Threatened miscarriage, if due to an imbalance in the mother's system (but not if due to genetic problems with the fetus), can often be overcome with application of herbs and possible adjunct therapy with moxa or acupuncture. The method to be used and the procedures to follow should be discussed early in the pregnancy so that appropriate steps can be taken should bleeding, fetal agitation, or early contractions occur. It is important to note that most cases of early miscarriage (sometimes called spontaneous abortion) are not related to an imbalance in the mother's system but are rather a natural and fairly common event, possibly due to a development problem of the embryo. Later in the pregnancy, weaknesses in the mother's system or excessive fetal movement, become a more prominent factor. There is a particular herb formula, called Tang-kuei and Peony Formula (Dang Gui Shao Yao San), which forms the basis of most treatments aimed at avoiding miscarriage-but the formula is intended to be used mainly as a daily preventive therapy rather than an emergency treatment. Extensive testing in the Orient indicates that this formula is safe to use and it appears highly effective; modified versions of this formula, such as Tang-kuei Formula (Dang Gui San), are used to address specific concerns and are probably of equal safety and efficacy. Other formulas, such as "An Tai Yin" (which means Peaceful Fetus Formula) and "Shou Tai Wan" (which means Fetus Longevity Pill) are popular remedies in China for use during the latter part of pregnancy.
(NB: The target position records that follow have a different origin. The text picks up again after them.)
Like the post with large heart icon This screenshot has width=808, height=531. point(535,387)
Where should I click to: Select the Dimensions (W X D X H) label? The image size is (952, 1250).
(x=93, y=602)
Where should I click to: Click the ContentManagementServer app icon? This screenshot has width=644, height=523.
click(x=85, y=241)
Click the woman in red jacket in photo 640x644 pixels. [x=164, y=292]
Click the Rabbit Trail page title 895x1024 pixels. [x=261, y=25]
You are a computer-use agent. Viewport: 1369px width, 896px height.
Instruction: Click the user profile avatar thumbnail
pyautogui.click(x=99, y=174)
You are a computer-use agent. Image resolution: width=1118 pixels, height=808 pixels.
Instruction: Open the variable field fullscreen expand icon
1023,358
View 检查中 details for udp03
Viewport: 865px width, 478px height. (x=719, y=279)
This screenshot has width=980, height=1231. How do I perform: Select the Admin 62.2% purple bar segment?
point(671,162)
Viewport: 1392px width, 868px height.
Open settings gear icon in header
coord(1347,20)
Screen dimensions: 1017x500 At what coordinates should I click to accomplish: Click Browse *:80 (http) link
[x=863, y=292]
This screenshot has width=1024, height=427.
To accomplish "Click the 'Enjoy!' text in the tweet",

Chinese clinicians appear confident that most fertility problems can be overcome solely or primarily with the use of herbs; most medical books describing Chinese methods of treating infertility do not mention acupuncture. However, acupuncture therapy may address particular symptoms of concern either directly related or unrelated to infertility, and might be influential in speeding up the development of normal fertility. In the event that infertility is mainly due to functional disorders, it is possible that acupuncture alone could resolve the problem.